Task objective: The records come next. Copy all of them exactly.

------------------------

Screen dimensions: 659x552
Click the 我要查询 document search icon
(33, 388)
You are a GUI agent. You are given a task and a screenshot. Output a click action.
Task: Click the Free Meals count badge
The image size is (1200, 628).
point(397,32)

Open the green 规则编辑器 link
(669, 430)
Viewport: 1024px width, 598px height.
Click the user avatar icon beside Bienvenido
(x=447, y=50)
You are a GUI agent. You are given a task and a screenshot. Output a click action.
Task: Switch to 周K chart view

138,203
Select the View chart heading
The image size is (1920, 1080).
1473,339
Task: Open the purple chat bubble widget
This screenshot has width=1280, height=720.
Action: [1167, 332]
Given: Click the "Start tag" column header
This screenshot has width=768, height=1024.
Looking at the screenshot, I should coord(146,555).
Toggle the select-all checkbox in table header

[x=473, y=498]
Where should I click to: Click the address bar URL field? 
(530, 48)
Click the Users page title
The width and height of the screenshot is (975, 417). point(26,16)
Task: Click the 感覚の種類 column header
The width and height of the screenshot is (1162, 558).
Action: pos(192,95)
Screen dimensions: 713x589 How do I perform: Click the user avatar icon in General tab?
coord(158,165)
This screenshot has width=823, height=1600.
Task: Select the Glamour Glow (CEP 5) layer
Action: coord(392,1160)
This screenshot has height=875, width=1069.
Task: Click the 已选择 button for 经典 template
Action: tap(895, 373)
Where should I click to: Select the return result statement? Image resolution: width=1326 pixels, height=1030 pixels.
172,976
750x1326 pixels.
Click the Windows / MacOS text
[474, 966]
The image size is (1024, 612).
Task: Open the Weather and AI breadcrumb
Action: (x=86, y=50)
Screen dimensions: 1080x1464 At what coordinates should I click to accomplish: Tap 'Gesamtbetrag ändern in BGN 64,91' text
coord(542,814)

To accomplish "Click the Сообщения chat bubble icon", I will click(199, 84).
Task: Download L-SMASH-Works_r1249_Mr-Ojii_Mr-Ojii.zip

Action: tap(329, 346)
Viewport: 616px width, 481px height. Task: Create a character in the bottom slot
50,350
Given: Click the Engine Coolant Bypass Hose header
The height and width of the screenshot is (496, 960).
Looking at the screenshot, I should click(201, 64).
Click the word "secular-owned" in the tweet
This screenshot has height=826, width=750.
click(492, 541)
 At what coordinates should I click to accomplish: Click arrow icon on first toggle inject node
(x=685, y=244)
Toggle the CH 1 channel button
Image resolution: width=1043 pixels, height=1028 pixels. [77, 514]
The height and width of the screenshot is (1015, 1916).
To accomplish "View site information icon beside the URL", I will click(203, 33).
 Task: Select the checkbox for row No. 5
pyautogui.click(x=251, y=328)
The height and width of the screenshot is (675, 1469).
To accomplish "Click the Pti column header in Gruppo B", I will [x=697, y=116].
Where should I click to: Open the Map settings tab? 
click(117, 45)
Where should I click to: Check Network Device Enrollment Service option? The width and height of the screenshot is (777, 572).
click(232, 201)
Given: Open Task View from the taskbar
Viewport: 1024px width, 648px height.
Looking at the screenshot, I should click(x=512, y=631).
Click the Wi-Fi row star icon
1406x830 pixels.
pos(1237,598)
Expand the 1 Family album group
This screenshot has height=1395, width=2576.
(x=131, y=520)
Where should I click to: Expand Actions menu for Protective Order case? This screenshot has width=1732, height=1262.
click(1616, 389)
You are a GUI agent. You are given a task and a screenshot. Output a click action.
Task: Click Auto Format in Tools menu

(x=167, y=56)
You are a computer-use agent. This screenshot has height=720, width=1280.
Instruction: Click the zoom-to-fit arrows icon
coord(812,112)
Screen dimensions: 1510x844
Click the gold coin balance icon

------------------------

Task solution:
Screen dimensions: 659x552
Click the 我要查询 document search icon
(33, 388)
You are a GUI agent. You are given a task and a screenshot. Output a click action.
Task: Click the Free Meals count badge
The image size is (1200, 628).
point(397,32)

Open the green 规则编辑器 link
(669, 430)
Viewport: 1024px width, 598px height.
Click the user avatar icon beside Bienvenido
(x=447, y=50)
You are a GUI agent. You are given a task and a screenshot. Output a click action.
Task: Switch to 周K chart view

138,203
Select the View chart heading
The image size is (1920, 1080).
1473,339
Task: Open the purple chat bubble widget
This screenshot has width=1280, height=720.
Action: [1167, 332]
Given: Click the "Start tag" column header
This screenshot has width=768, height=1024.
Looking at the screenshot, I should coord(146,555).
Toggle the select-all checkbox in table header

[x=473, y=498]
Where should I click to: Click the address bar URL field? 
(530, 48)
Click the Users page title
The width and height of the screenshot is (975, 417). point(26,16)
Task: Click the 感覚の種類 column header
The width and height of the screenshot is (1162, 558).
Action: pos(192,95)
Screen dimensions: 713x589 How do I perform: Click the user avatar icon in General tab?
coord(158,165)
This screenshot has width=823, height=1600.
Task: Select the Glamour Glow (CEP 5) layer
Action: coord(392,1160)
This screenshot has height=875, width=1069.
Task: Click the 已选择 button for 经典 template
Action: tap(895, 373)
Where should I click to: Select the return result statement? Image resolution: width=1326 pixels, height=1030 pixels.
172,976
750x1326 pixels.
Click the Windows / MacOS text
[474, 966]
The image size is (1024, 612).
Task: Open the Weather and AI breadcrumb
Action: (x=86, y=50)
Screen dimensions: 1080x1464 At what coordinates should I click to accomplish: Tap 'Gesamtbetrag ändern in BGN 64,91' text
coord(542,814)

To accomplish "Click the Сообщения chat bubble icon", I will click(199, 84).
Task: Download L-SMASH-Works_r1249_Mr-Ojii_Mr-Ojii.zip

Action: tap(329, 346)
Viewport: 616px width, 481px height. Task: Create a character in the bottom slot
50,350
Given: Click the Engine Coolant Bypass Hose header
The height and width of the screenshot is (496, 960).
Looking at the screenshot, I should click(201, 64).
Click the word "secular-owned" in the tweet
This screenshot has height=826, width=750.
click(492, 541)
 At what coordinates should I click to accomplish: Click arrow icon on first toggle inject node
(x=685, y=244)
Toggle the CH 1 channel button
Image resolution: width=1043 pixels, height=1028 pixels. [77, 514]
The height and width of the screenshot is (1015, 1916).
To accomplish "View site information icon beside the URL", I will click(203, 33).
 Task: Select the checkbox for row No. 5
pyautogui.click(x=251, y=328)
The height and width of the screenshot is (675, 1469).
To accomplish "Click the Pti column header in Gruppo B", I will [x=697, y=116].
Where should I click to: Open the Map settings tab? 
click(117, 45)
Where should I click to: Check Network Device Enrollment Service option? The width and height of the screenshot is (777, 572).
click(232, 201)
Given: Open Task View from the taskbar
Viewport: 1024px width, 648px height.
Looking at the screenshot, I should click(x=512, y=631).
Click the Wi-Fi row star icon
1406x830 pixels.
pos(1237,598)
Expand the 1 Family album group
This screenshot has height=1395, width=2576.
(x=131, y=520)
Where should I click to: Expand Actions menu for Protective Order case? This screenshot has width=1732, height=1262.
click(1616, 389)
You are a GUI agent. You are given a task and a screenshot. Output a click action.
Task: Click Auto Format in Tools menu

(x=167, y=56)
You are a computer-use agent. This screenshot has height=720, width=1280.
Instruction: Click the zoom-to-fit arrows icon
coord(812,112)
Screen dimensions: 1510x844
Click the gold coin balance icon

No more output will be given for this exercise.